Frau Dr. Maaß, Sie wurden am 27. Oktober 2005 erstmals als Bürgermeisterin von Lommatzsch vereidigt, gehen jetzt ins zwölfte Amtsjahr, länger als ihre beiden Vorgänger nach der Wende. Was bedeutet Ihnen das?

Ich freue mich darüber. Lange Zeit wurde ich ja mit meinen Vorgängern, insbesondere mit Herrn Hirsch, der von 1990 bis 2001 elf Jahre Bürgermeister war, verglichen. Ich hoffe, das hört spätestens jetzt auf. Dinge, die Herr Hirsch und später Herr Elschner angeschoben haben, wurden inzwischen von uns abgearbeitet, der Investitionsstau beseitigt. Für alle nun folgenden Projekte trage ich selbst die Verantwortung und an diesen wird meine Arbeit später bewertet werden.

Ihre beiden Vorgänger nach der Wende mussten das Amt krankheitsbedingt aufgeben. Wie geht es Ihnen gesundheitlich?

Danke, blendend. Mir geht es so gut wie noch nie in meinem Leben.

Dabei war der Anfang ziemlich schwierig, spielten Sie sogar mit dem Gedanken, die Sache hinzuschmeißen.

Ja, vor allem die Jahre 2006 und 2007 waren sehr anstrengend. Ich war von großen Zweifeln geplagt, ob ich das schaffe. Es gab auch viele persönliche Angriffe. So etwas nimmt man mit nach Hause. Doch ich hatte großartige Unterstützung durch meine Familie, sie gab mir Halt. Ich habe mich damals fürs Kämpfen entschieden, meine eigenen Mechanismen entwickelt.

Zum Beispiel?

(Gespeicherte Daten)
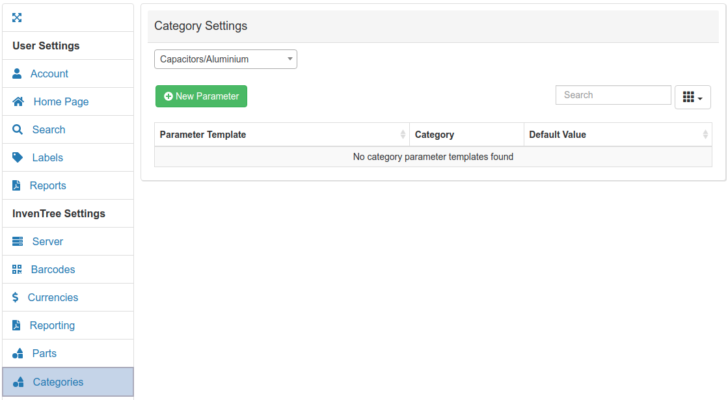Click inside the table Search field

click(612, 95)
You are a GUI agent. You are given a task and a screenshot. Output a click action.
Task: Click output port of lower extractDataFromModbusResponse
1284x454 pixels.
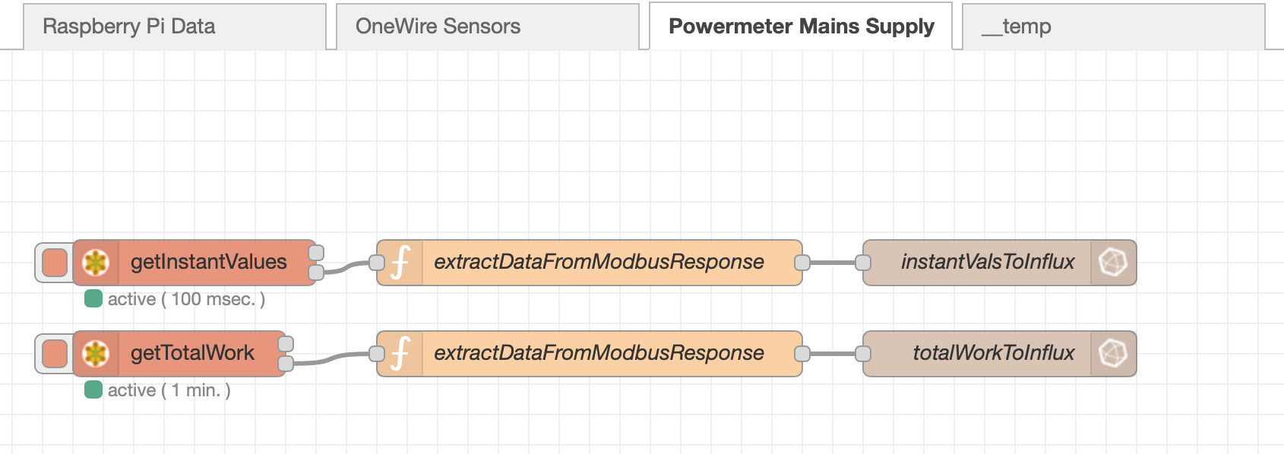click(x=802, y=354)
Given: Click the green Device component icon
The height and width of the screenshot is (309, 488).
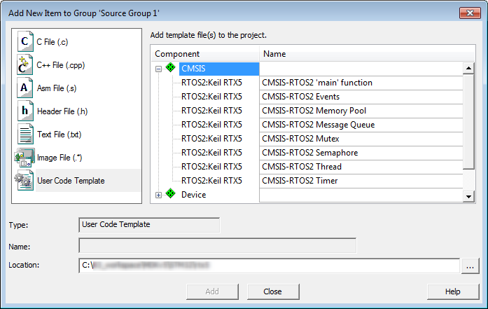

* [Arbeitsaufträge]
**A)** Von wann bis wann war Herr Hirsch laut dem Interview mit der Bürgermeisterin von Lommatzsch Bürgermeister?
**B)** Führe das Interview mit der Bürgermeisterin von Lommatzsch im Anschluss an die letzte Frage weiter.

* [Lösungen]
**A)** Von 1990 bis 2001.

**B)**
Anfangs wollte ich mit dem Kopf durch die Wand, habe argumentiert, wollte die Leute ehrlichen Herzens mit Argumenten überzeugen. Inzwischen weiß ich, dass es Leute gibt, die wollen gar keine Argumente hören, die wollen nicht überzeugt werden. Deshalb reibe ich mich nicht mehr so auf, breche Diskussionen ab, wenn sie sich im Kreis drehen.

Wie viele Dienstaufsichtsbeschwerden gab es gegen Sie?

Ich habe sie nicht gezählt. In der ersten Amtsperiode hätte ich damit mein Zimmer tapezieren können. Keine einzige kam durch. Inzwischen hat sich das gelegt. Ich bin zu keiner Zeit mit Unlust auf Arbeit gegangen, allerdings schon in den Stadtrat. Doch auch das hat sich gelegt. Wir haben uns zusammengerauft.

Haben auch Sie dazugelernt?

Na klar, beispielsweise, dass man für manche Dinge eben mehr Geduld braucht, als ich sie hatte. Manchmal stand ich mir selbst im Weg. Heute weiß ich, wenn man schnell zum Ziel gelangen will, muss man manchmal Umwege gehen. Ich agiere heute mit weniger Emotionen, dafür mit mehr Sachlichkeit.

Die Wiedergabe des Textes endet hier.